Kamis, 04 April 2013

Cinta Dari Balik Mata

Sore itu, seperti biasa, seperti sore di hari sebelumnya, aku sibuk memandangi langit yang menjadi jingga. Belasan layang-layang serupa bintik yang menghiasi langit yang hampir memerah seutuhnya.

Aku melihatmu berjalan pulang menuju rumahmu yang letaknya hanya beberapa pintu dari rumahku dan berseberangan, dipisahkan oleh sepetak gang kecil yang hanya muat dilalui oleh kendaraan bermotor.

Seperti biasa pula, aku memberikanmu sapaan terhangat dan senyuman terbaik yang kupunya. Dan harusnya, seperti biasa kamu pun akan mengangguk, membalas sapaanku dengan sungging senyumanmu. Seharusnya.

Sore ini, kamu diam saja saat kusapa. Wajahmu tertunduk, seolah enggan untuk menatapku. Langkahmu menjadi lebih cepat saat tubuhmu merapat ke arahku.

Senja terasa menjadi lebih sunyi dari malam yang ada di dalam pikiranku itu. Saat bibir kita diam membeku. Kata-kata mati dilesapkan diam. Hanya ada kamu, aku dan jejak-jejak kesedihan yang tertinggal di belakang.

Kirana, hari ini, aku merasakan cinta sedang sampai pada puncaknya. Dari rona wajahmu yang muram, aku melihat, ada cinta yang tertahan di balik airmata. Kamu, sedang membohongi dirimu sendiri. Dan aku, sedang berpura-pura bahwa luka hanyalah cara cinta menasbihkan dirinya, dalam ketidakrelaan.

Dalam pikiranku, aku masih jelas membayangkannya. Kata-kata menjadi serupa belati yang membunuh asa. Kau jejalkan kata-kata perpisahan yang diiringi oleh ciuman panjang; pengganti pelukan. Aku akan dijodohkan, katamu.

Kamu menerimanya? Tanyaku saat itu. Dan dalam memori pikiranku, kau menjawab dengan anggukan. Serupa ketuk palu hakim yang menjatuhkan vonis terberat dalam hidupku. Kamu sudah menjatuhkan pilihan, yang menjerumuskanku pada jeruji hati.
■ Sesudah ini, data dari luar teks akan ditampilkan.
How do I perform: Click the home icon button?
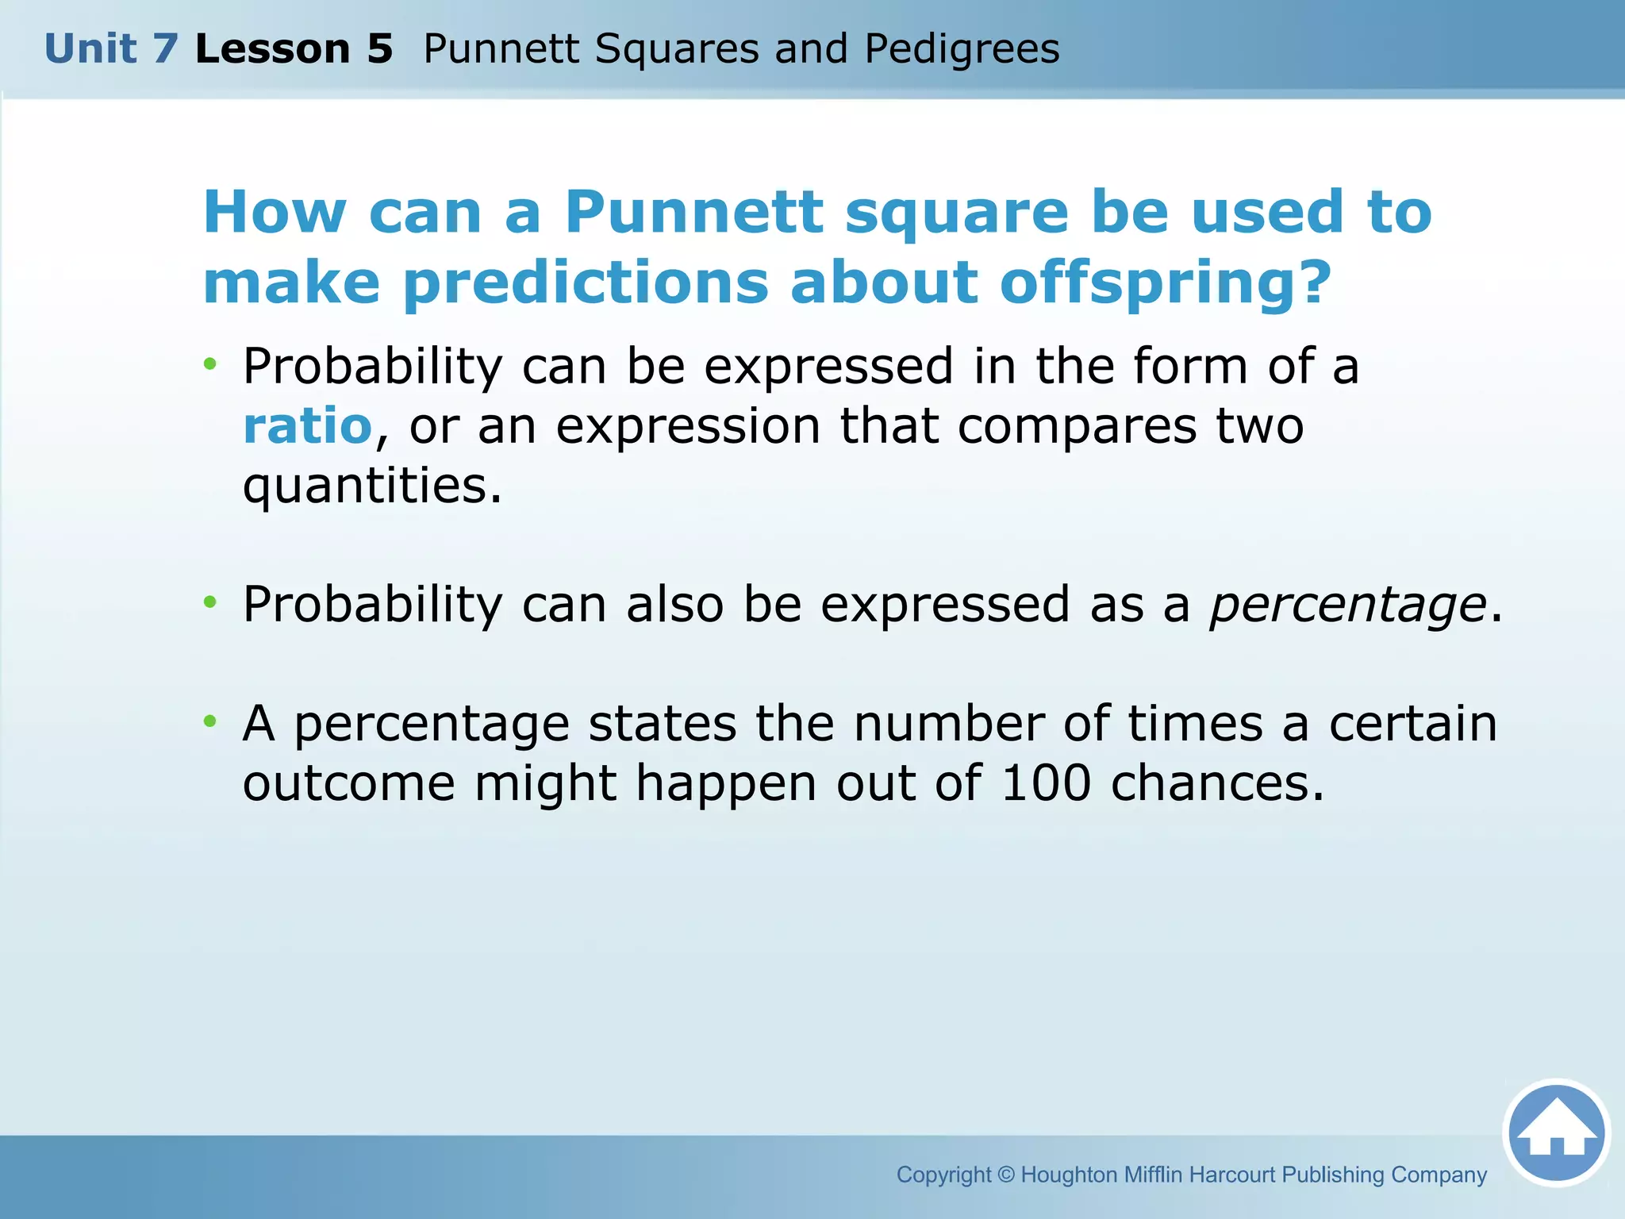tap(1556, 1133)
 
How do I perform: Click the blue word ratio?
tap(307, 426)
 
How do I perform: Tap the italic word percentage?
tap(1347, 605)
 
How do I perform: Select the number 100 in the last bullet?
tap(1046, 784)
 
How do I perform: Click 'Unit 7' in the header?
tap(111, 49)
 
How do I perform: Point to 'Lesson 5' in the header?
tap(294, 49)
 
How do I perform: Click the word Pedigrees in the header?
tap(962, 49)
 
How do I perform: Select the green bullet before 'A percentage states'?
tap(209, 721)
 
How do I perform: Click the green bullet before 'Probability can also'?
tap(209, 602)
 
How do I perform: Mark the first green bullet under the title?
tap(209, 364)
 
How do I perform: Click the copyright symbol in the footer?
tap(1005, 1175)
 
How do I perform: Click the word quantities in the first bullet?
tap(371, 486)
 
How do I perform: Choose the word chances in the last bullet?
tap(1216, 784)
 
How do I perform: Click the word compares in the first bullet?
tap(1077, 426)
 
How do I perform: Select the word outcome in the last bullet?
tap(348, 784)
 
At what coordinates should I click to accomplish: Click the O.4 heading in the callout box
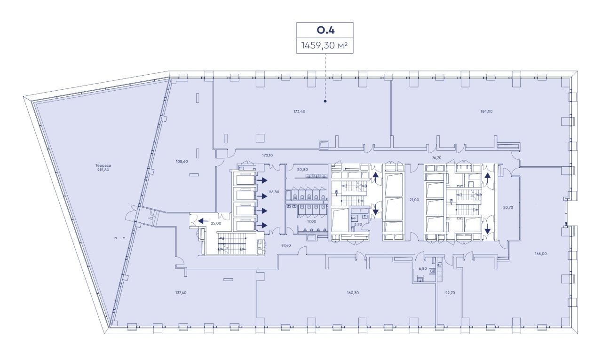(x=325, y=30)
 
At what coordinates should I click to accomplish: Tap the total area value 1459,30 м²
(x=325, y=46)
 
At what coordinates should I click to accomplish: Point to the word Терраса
(x=103, y=166)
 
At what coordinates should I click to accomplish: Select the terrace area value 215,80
(x=103, y=170)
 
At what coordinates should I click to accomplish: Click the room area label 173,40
(x=299, y=111)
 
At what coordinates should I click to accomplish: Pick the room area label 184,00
(x=486, y=111)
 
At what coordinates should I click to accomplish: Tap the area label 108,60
(x=182, y=162)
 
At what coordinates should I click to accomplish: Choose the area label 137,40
(x=181, y=293)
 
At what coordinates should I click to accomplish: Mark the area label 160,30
(x=353, y=293)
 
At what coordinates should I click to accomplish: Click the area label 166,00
(x=541, y=254)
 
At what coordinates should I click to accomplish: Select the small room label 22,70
(x=450, y=293)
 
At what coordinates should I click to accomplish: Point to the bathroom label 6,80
(x=423, y=269)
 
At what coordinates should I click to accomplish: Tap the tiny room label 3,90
(x=358, y=224)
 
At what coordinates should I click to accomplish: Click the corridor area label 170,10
(x=267, y=155)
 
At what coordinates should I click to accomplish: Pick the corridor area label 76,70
(x=437, y=158)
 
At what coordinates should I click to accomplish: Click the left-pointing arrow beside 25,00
(x=204, y=221)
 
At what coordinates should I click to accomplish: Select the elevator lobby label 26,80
(x=274, y=192)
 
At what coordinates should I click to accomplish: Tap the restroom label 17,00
(x=312, y=222)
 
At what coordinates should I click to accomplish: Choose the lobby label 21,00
(x=414, y=200)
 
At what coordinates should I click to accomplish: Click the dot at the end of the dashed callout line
(x=325, y=102)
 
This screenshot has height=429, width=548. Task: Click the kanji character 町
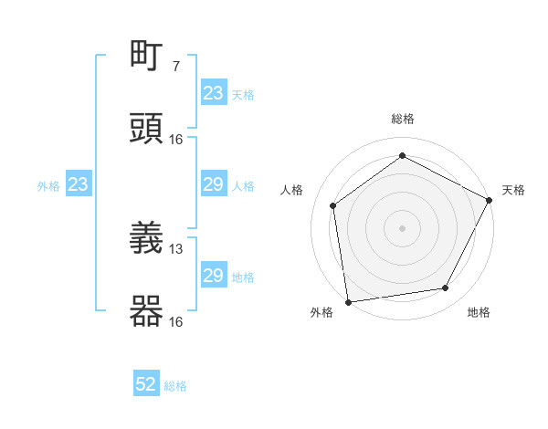click(147, 57)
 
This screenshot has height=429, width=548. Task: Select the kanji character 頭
click(147, 128)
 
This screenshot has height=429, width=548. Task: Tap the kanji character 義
click(147, 239)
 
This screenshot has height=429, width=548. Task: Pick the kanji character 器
click(147, 310)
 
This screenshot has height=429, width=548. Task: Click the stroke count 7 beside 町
click(176, 66)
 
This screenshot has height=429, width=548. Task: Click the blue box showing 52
click(146, 384)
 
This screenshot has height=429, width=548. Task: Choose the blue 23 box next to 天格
click(214, 93)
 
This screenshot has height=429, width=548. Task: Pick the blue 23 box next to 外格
click(79, 184)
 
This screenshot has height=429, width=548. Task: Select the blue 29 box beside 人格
click(214, 184)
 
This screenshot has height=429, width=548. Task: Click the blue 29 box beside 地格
click(214, 276)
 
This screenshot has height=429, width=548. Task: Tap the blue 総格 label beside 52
click(175, 385)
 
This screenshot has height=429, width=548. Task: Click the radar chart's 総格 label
click(403, 119)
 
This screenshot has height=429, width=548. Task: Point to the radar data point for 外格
click(348, 301)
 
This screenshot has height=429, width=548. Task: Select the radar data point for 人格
click(333, 205)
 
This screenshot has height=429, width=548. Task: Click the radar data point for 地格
click(446, 288)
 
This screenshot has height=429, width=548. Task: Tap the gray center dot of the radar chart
click(403, 227)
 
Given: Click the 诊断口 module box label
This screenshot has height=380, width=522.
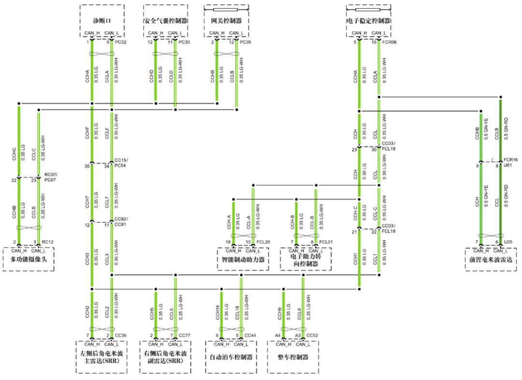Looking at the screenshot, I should [102, 21].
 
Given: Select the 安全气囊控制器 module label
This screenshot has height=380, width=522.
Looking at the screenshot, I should [166, 21].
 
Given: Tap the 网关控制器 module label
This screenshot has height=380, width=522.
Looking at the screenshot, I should [226, 21].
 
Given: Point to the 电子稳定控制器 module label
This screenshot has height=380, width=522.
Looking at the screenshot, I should [368, 21].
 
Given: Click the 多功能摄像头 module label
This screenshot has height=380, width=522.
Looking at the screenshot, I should [29, 260].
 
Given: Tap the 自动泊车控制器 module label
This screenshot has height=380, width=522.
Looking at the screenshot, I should [231, 357].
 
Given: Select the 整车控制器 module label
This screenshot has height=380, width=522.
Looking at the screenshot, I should [293, 357].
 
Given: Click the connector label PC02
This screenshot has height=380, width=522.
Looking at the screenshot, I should [121, 43].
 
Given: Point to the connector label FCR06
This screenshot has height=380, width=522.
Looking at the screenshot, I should [390, 43].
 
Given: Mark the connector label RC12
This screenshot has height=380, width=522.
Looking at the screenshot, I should [47, 242].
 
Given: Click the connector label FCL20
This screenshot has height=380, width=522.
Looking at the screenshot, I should [263, 242].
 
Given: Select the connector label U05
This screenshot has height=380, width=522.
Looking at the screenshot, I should [508, 242].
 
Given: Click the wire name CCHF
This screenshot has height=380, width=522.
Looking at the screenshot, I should [87, 133].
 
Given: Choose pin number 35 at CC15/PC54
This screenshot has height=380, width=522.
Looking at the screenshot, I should [87, 166].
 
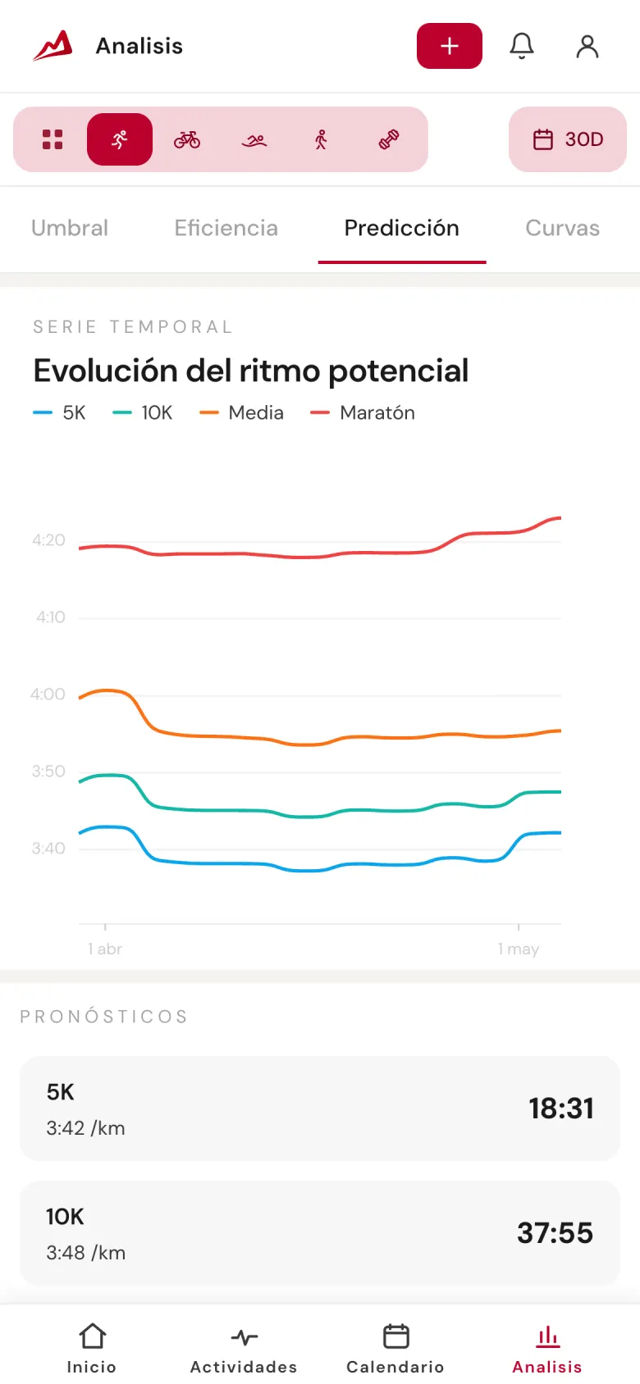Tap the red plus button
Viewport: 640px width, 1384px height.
450,46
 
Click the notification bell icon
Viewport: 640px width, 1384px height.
522,46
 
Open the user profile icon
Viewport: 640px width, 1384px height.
587,47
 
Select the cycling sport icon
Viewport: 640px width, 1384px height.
187,139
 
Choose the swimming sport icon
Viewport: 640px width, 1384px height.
254,141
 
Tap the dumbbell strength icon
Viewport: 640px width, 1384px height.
389,139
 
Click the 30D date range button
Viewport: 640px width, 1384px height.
568,139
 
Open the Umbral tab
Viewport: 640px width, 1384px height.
70,228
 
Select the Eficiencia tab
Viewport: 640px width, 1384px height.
226,228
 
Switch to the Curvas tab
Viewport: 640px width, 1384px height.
563,228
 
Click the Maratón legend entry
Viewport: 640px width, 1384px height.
363,412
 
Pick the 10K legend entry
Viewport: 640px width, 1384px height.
143,412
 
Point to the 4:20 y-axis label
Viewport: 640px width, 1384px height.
49,540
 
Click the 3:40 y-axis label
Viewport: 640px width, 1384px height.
49,849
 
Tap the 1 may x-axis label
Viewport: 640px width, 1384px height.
519,949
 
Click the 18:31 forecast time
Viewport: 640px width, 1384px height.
561,1109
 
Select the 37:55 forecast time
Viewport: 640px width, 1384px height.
555,1233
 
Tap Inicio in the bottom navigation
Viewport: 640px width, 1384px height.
92,1349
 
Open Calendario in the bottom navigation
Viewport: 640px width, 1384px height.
395,1349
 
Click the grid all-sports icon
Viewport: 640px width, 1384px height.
53,139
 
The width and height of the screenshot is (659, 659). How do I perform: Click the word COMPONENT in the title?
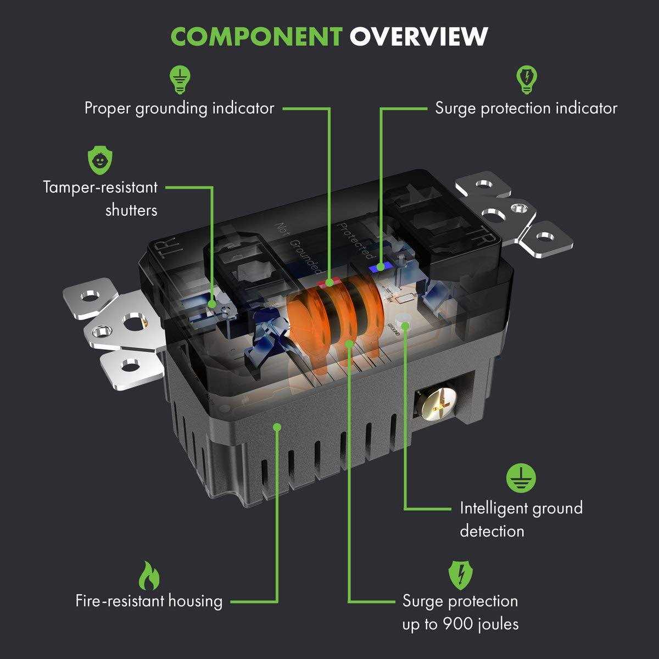pos(256,36)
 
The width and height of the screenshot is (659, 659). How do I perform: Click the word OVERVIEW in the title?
pos(419,36)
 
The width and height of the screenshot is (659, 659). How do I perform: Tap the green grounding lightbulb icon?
pos(178,80)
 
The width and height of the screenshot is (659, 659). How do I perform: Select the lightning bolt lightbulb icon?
pos(526,80)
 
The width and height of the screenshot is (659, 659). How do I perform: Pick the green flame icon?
pos(148,574)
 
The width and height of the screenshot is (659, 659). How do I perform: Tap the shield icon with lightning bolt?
pos(460,574)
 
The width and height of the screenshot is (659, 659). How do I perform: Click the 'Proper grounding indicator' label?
pos(179,108)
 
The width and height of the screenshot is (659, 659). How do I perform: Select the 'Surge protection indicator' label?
pos(526,108)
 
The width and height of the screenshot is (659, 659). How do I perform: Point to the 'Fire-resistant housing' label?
pos(149,601)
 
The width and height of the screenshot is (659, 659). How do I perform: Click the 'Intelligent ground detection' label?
pos(521,520)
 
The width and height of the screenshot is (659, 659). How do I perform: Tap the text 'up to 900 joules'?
pos(460,624)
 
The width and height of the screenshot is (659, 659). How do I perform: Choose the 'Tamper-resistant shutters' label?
pos(100,199)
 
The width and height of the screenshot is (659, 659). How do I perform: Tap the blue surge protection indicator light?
pos(378,268)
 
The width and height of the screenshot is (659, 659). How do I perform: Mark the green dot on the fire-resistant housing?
pos(278,426)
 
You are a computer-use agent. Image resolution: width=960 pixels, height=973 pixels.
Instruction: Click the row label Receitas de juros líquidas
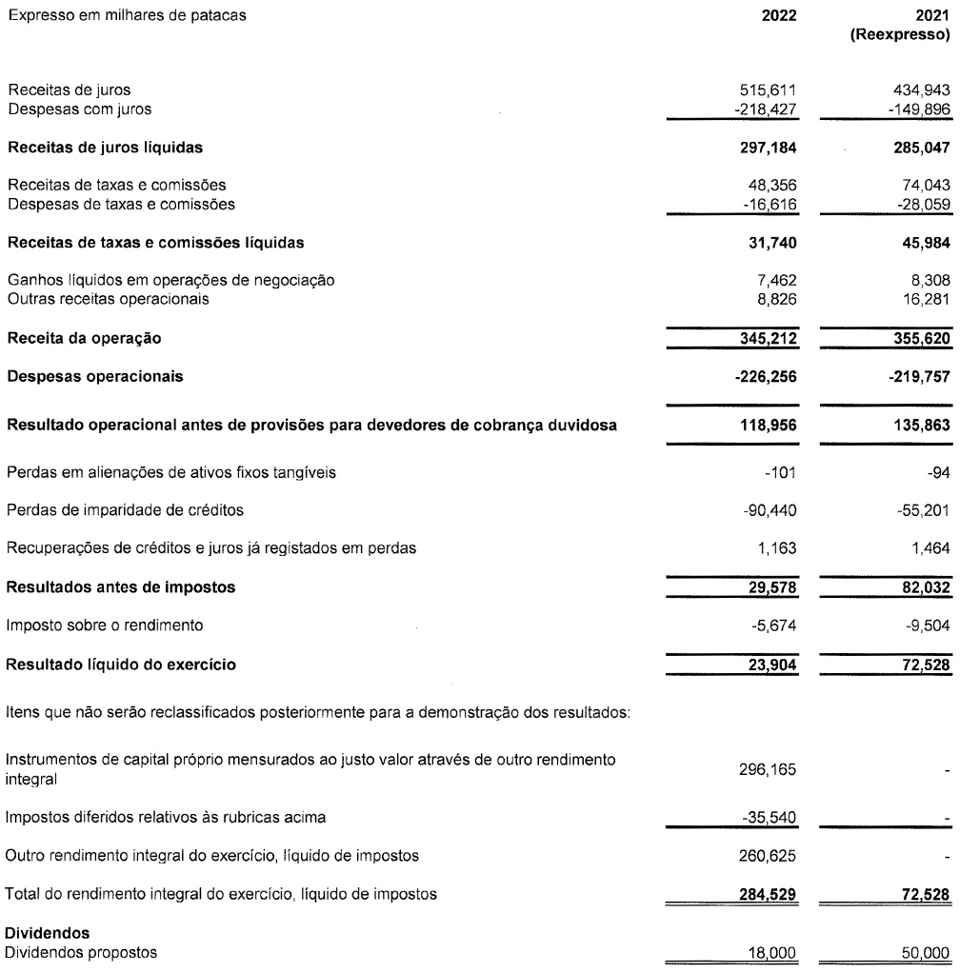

Dalam pikiranku pun, aku bertanya padamu. Dengan kedua tanganku mencengkeran pundak kecilmu aku memastikan, apakah kamu sudah tak mencintaiku? Dan sebuah anggukan darimu benar-benar mematikan harapanku, hanya harapan, bukan cinta.

Dari mataku, aku melihat cinta di bola matamu. Senyata senja sore ini, dari bening indera penglihatanmu, dirimu menyatakan cinta yang besar, menampakkan kekecewaan yang besar.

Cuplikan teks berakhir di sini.